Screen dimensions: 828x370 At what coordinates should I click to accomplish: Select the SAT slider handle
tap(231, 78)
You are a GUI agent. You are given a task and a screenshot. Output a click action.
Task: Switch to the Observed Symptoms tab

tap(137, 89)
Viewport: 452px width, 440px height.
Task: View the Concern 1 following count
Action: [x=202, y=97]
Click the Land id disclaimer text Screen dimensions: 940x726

- _Task description_: In the entries above, take the line containing "Task: Switch to the Observed Symptoms tab" and each later line through the last, and repeat them exactly. Output nothing else.

- _Response below_:
Task: Switch to the Observed Symptoms tab

tap(137, 89)
Viewport: 452px width, 440px height.
Task: View the Concern 1 following count
Action: [x=202, y=97]
Click the Land id disclaimer text Screen dimensions: 940x726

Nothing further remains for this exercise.